* _Problem requirements_: Restate the following data in its entirety, word for word and without images.

* _Dataset records_:
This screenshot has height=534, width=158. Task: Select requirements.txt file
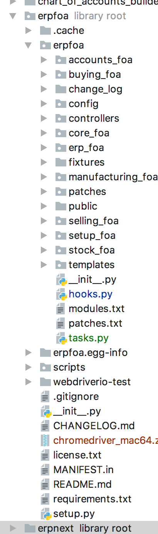click(92, 499)
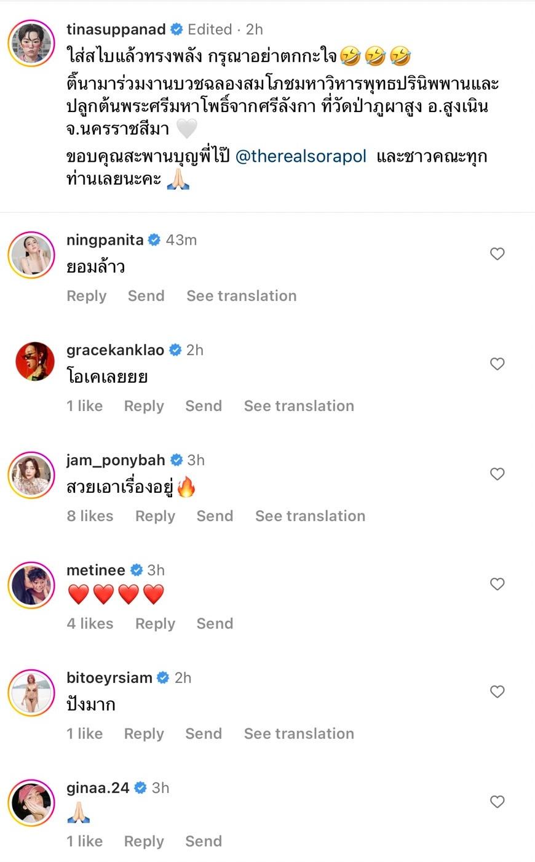Open the @therealsorapol mention link

(301, 156)
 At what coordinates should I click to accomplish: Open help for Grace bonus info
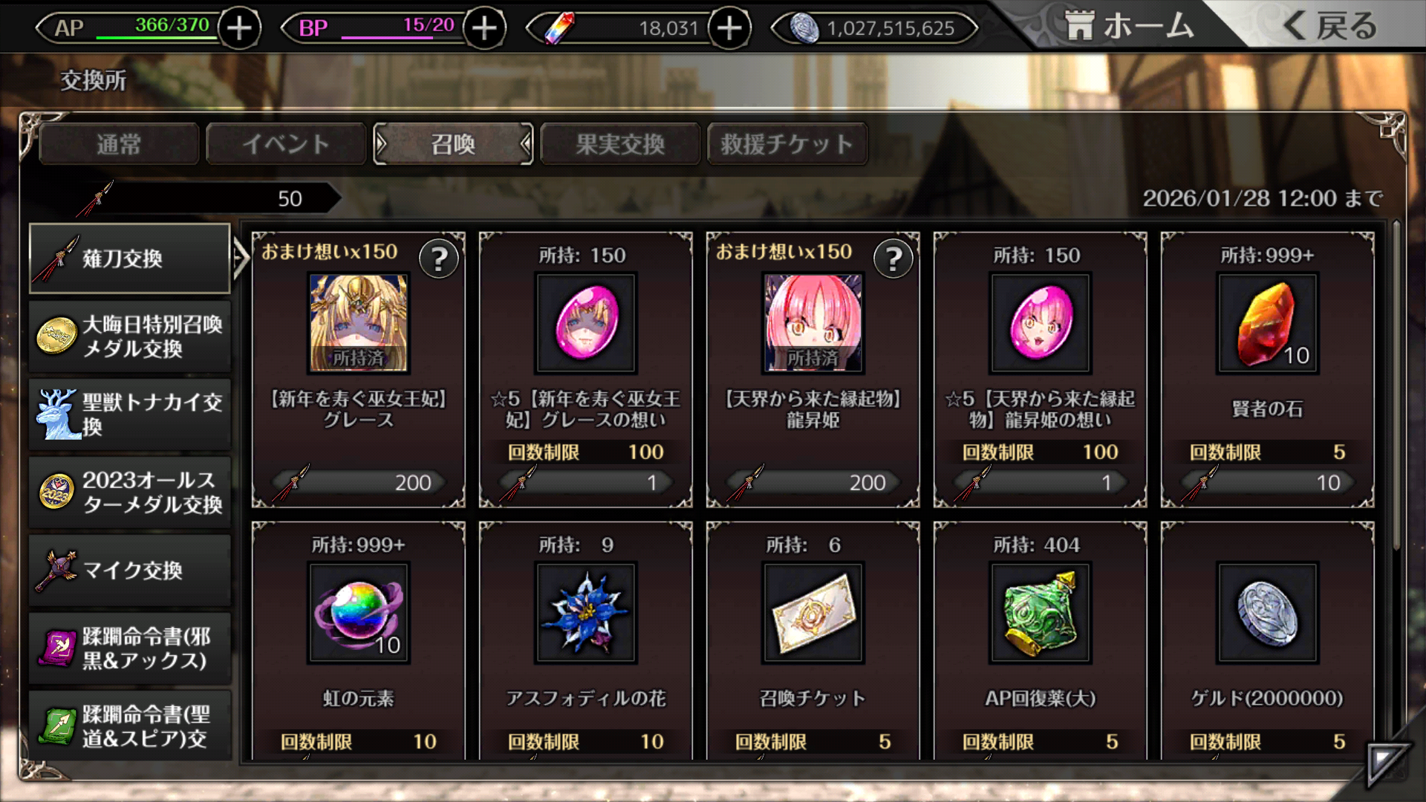439,258
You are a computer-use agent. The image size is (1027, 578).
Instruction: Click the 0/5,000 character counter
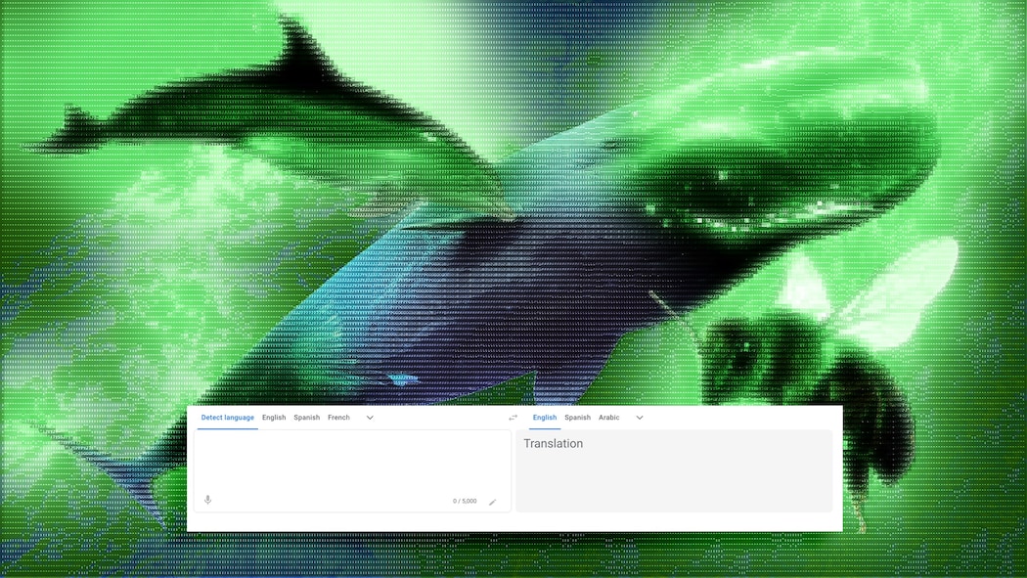point(463,500)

* _Answer box_:
This screenshot has height=534, width=158. Task: Select requirements.txt file
click(92, 499)
Open the @therealsorapol mention link

(301, 156)
 At what coordinates should I click to accomplish: Open help for Grace bonus info
439,258
You are a computer-use agent. The image size is (1027, 578).
Instruction: Click the 0/5,000 character counter
point(463,500)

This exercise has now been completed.